BLOCK_LOW_AND_ABOVE: Block image even with a low probability score.
BLOCK_MEDIUM_AND_ABOVE : Block only images with medium and high probability scores.
BLOCK_ONLY_HIGH : Block only images with a high probability score

However, after experimentation, the API now only supports the BLOCK_LOW_AND_ABOVE option. Providing anything else will result in an error.

Person generation

We can control whether the model is allowed to generate people using the person_generation option. It provides two options:

DONT_ALLOW: Images with people in them will be blocked.
ALLOW_ADULT: This will allow us to generate images with people (adults only) in them.

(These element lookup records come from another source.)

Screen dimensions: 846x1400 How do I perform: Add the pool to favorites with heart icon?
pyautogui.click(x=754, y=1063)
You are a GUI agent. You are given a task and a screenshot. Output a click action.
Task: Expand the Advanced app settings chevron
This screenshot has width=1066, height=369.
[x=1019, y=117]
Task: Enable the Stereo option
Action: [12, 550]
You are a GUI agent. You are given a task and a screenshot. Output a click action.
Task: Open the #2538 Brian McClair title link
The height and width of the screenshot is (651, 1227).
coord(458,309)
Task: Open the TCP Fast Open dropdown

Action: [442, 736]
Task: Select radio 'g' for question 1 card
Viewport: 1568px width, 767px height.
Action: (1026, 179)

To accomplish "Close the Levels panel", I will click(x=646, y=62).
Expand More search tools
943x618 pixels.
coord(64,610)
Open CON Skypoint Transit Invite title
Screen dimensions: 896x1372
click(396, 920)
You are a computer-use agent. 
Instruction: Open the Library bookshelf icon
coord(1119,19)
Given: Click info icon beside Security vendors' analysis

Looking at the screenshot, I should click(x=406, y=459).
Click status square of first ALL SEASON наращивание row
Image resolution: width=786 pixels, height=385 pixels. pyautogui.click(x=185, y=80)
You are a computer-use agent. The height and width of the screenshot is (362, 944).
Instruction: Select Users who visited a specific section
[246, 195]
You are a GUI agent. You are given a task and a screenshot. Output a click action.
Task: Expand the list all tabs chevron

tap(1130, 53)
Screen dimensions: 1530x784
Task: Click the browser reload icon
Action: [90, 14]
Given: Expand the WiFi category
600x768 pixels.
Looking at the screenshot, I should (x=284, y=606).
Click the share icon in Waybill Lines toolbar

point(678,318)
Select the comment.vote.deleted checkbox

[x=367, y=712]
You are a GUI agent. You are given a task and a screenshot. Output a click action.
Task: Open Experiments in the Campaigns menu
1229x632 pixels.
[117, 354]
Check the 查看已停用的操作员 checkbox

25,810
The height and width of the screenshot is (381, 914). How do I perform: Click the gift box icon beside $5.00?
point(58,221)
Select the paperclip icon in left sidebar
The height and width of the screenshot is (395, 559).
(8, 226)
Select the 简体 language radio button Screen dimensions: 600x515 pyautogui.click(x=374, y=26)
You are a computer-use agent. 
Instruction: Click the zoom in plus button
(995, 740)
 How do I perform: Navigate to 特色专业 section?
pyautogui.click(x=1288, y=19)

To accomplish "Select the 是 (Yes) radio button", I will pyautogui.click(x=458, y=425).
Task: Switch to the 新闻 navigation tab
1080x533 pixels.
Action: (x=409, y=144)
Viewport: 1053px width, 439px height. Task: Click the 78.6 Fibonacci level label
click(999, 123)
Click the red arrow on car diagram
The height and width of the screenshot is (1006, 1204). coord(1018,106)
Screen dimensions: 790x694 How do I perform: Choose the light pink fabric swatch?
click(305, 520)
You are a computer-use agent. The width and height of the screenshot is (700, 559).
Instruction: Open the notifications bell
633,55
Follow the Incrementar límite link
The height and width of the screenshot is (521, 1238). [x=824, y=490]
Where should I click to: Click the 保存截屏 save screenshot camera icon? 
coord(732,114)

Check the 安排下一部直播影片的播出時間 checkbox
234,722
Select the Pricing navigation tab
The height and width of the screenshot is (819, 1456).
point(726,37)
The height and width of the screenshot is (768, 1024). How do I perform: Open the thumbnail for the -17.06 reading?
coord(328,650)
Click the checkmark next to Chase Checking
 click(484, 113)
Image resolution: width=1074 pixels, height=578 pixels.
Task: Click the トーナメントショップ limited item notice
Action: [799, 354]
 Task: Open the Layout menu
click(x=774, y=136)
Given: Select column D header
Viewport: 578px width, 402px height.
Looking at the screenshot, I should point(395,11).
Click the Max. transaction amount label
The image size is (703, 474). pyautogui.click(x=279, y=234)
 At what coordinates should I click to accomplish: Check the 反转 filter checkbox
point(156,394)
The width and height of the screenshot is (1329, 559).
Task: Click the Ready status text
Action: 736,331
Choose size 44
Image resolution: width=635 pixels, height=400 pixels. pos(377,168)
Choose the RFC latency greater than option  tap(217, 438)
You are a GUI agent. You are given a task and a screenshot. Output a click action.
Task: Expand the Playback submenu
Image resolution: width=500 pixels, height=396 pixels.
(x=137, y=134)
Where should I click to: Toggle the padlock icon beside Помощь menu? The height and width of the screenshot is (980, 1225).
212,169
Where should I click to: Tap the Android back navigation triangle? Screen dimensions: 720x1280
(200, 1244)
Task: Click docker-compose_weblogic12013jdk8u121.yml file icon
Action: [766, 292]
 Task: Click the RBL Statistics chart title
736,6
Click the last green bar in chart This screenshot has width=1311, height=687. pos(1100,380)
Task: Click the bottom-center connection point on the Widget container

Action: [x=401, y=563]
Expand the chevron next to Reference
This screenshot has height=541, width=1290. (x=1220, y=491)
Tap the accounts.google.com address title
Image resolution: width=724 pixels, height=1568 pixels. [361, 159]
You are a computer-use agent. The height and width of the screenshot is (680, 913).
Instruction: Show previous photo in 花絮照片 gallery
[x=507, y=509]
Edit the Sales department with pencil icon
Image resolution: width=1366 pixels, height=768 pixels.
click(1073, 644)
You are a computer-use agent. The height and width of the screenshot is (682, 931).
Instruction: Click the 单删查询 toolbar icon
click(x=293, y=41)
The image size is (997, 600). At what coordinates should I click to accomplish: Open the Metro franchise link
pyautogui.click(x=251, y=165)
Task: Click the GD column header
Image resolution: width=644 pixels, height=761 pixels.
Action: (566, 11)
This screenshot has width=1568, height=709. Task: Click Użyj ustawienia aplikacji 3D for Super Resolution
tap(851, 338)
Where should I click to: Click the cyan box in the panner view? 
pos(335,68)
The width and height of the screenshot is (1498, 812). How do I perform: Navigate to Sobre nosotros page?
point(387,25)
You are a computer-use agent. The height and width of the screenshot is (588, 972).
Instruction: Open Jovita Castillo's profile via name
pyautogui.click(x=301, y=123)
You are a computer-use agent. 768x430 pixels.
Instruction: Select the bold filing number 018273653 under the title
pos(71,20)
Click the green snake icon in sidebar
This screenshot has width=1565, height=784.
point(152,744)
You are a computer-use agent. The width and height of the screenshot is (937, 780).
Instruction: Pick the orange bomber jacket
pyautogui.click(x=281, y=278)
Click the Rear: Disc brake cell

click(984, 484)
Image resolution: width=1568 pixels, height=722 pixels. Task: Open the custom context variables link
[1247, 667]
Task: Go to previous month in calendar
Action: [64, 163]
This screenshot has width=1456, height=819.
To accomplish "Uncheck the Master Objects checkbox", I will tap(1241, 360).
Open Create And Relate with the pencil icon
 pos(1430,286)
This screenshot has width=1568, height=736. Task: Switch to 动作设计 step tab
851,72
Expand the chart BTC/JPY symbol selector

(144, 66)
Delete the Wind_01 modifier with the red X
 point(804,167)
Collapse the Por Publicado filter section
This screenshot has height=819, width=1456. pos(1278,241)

The default option is to allow people. For example, if we set the option to not allow people and try to generate an image of someone cooking, we won't get any images.

prompt="""
A person cooking.
"""
response = client.models.generate_images(
    model="imagen-3.0-generate-002",
    prompt=prompt,
    config=types.GenerateImagesConfig(
        person_generation="DONT_ALLOW",
    )
)
print(response.generated_images)

Here’s the output:

None

Making Good Prompt for Imagen 3

The official documentation provides a comprehensive prompt guide for Imagen 3, so I won't repeat it here. Here are the key ideas on how to make a good prompt:

Prompt writing basics:

Subject: Focus on the main object, person, or scene you want to depict.
Context and background: Describe the setting or environment where the subject is placed.
Style: Specify the artistic or photographic style you want (e.g., sketch, painting, photograph).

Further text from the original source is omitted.